返却する前に、メモしておく。この本は少し(というかかなりというべきか)高いが買う価値はあったかもしれない。後で再び読みたくなりそうな気がしている。

  • THE MUSEUM of JURASSIC TECHNOLOGYという博物館がある。嘘か本当か分からないようなものを多数展示している。
  • 科学が私たちに教えてくれることがあるとしたら、それは1種類の証拠だけでは決して充分ではないということだ。
  • 電子はある方法で測定すれば粒子だけれども、もう一方の測定方法によると波である。波的な側面を見ようと思うと粒子を壊すことになり、粒子の側面を見ようとすれば波は台無しになる。自然はこうした二重性だらけだ。
  • 科学の歴史をずっと見てくると、そのすべてが人間に謙虚さを教える長い歴史だったように思われる。
  • 宇宙旅行にロマンチックな夢を抱く人々をおもしろがるアーティストがいる。だって僕らはとっくにその「宇宙」に住んでいるじゃないかというのが彼の言い分だ。私たちは1年で太陽を一周しているのだ。
  • 常識的な世界なんてのは本当の世界じゃないんだ。そんなものはしょせん人間がでっちあげたものなんだよ。フランク・オッペンハイマーの言葉。
  • ハッブル宇宙望遠鏡が送り出すイメージは白黒でしかない。しかし天文学者はイメージを修正してカラフルなものにする。問題のある行為のように思えるかもしれないが、そもそもフィルターを通さない無処理のイメージなんてものは存在しない。聴覚や触覚、味覚、嗅覚いずれにせよ、処理されていない感覚なんてものは存在しない。
  • ビッグバンという言葉は、意地悪い当てこすりか辛辣な冗談のつもりで考えられた名前。誤りだと考えていたためだ。
  • 科学が何のやくに立つのかと聞かれて、物理学者が持ち出すのが次のような答え。「生まれたばかりの赤ん坊は、何の役に立つのだろうね?」 マイケル・ファラデーの言葉。
  • 初期の生命は酸素など呼吸していなかった。酸素は初期の有機体がはき出した毒素で、そのとき存在していた生命体の大部分を殺してしまった。
  • 空間の測定単位はメートルで、そのメートルは所定の時間に光が伝わる距離によって定義される。だから光の速度の測定は定義上どうどうめぐりということになる。
  • 初期の地球は、現在の地球よりもずっと速く回転していた。つい5億年ぐらいまで地球の一日はたった18時間程度しかなかった。

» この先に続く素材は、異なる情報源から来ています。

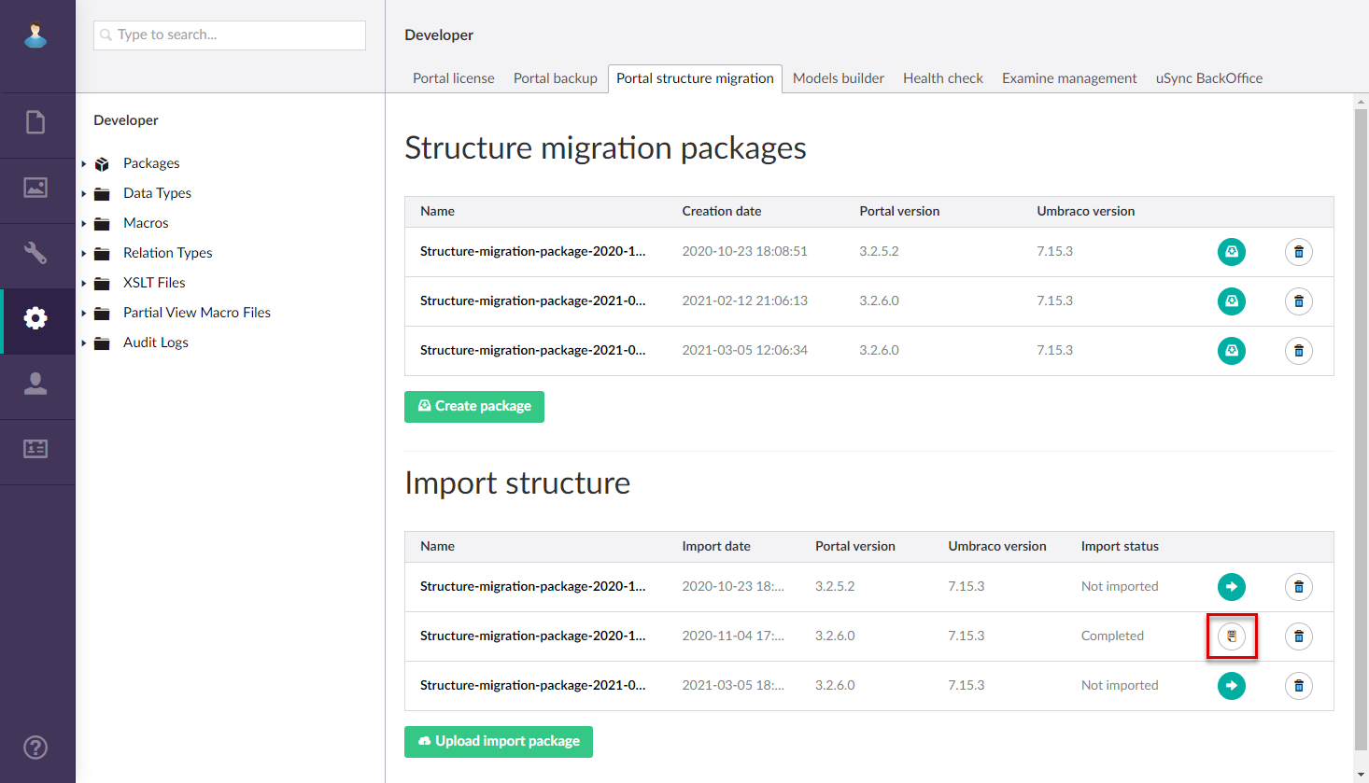The height and width of the screenshot is (783, 1369).
Task: Open the Users section icon
Action: [35, 384]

  • 単細胞生物は二つに分裂することで子孫を増やすことになるので、実際には死ぬことがなく、子孫の体内にいつまでも生き続ける。生き物が性的に生殖をはじめたとき、個体の死というものがはじまったのだ、つまり死は私たちがセックスのために支払う代償なのだ。リン・マーギュリスという生物学者の主張。

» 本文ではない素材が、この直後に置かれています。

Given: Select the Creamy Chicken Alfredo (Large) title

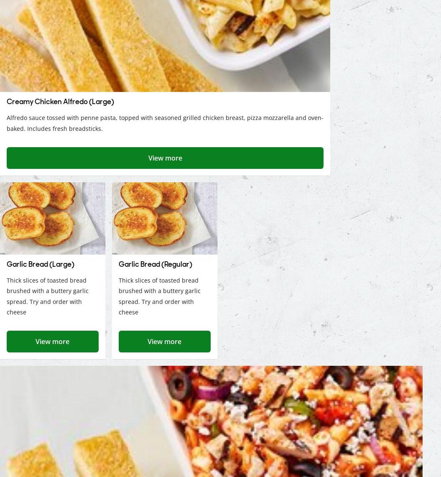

  • 著者全員をフォルクスワーゲンに詰め込むことができないような理論的論文は決して信用するなというフォルクスワーゲン原則というものがある。それ以上の著者がいるとするとその理論を一人で考え抜いた者は誰もいないという証拠になっているのだそうだ。
  • ホーキングによると、タイムトラベルと言うと研究費ももらえないので物理学者はそれを「閉じた時間的曲線」などというあいまいな術語に置き換えるという。

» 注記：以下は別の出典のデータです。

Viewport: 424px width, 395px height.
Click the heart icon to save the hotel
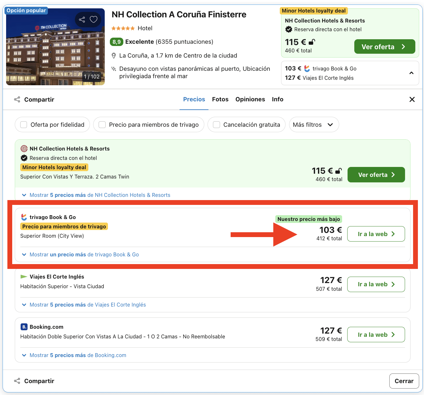(x=93, y=19)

  • 芸術家と科学者は社会の公式「目付役」だという。他の人が気がつかなかったり無視するようになってしまった事項にちゃんと目をつけることを仕事にしているためだ。フランク・オッペンハイマーの言葉
  • 北半球の星座には、名付け親のギリシャ人にとって意味のある神々や獣、王宮などが多い。一方で南半球の星座は器具や幾何学的図形などはじめて世界を航海した者達のより近代的な関心を表している。
  • 科学者たちは昔から仲間内でもっとも優れているのは芸術的素養があるものだと言い続けてきた。一室に数学者が4人集まったら必ず弦楽四重奏団ができると古くから言われている。芸術と同じく、科学はものごとの細部と、より広い前後関係に注意を払うことを学ぶ必要がある。
  • 手で覚えた世界の知識は、実際に新しい技術を脳に教えるという。言い換えると手で触り探り操作する作業が脳神経の回路を新しく書き換えうるということになる。フランク・ウィルソンという神経学者の主張。「手の五〇〇万年史 -手と脳と言語はいかに結びついたか」(ASIN:4794806671)が面白そうである。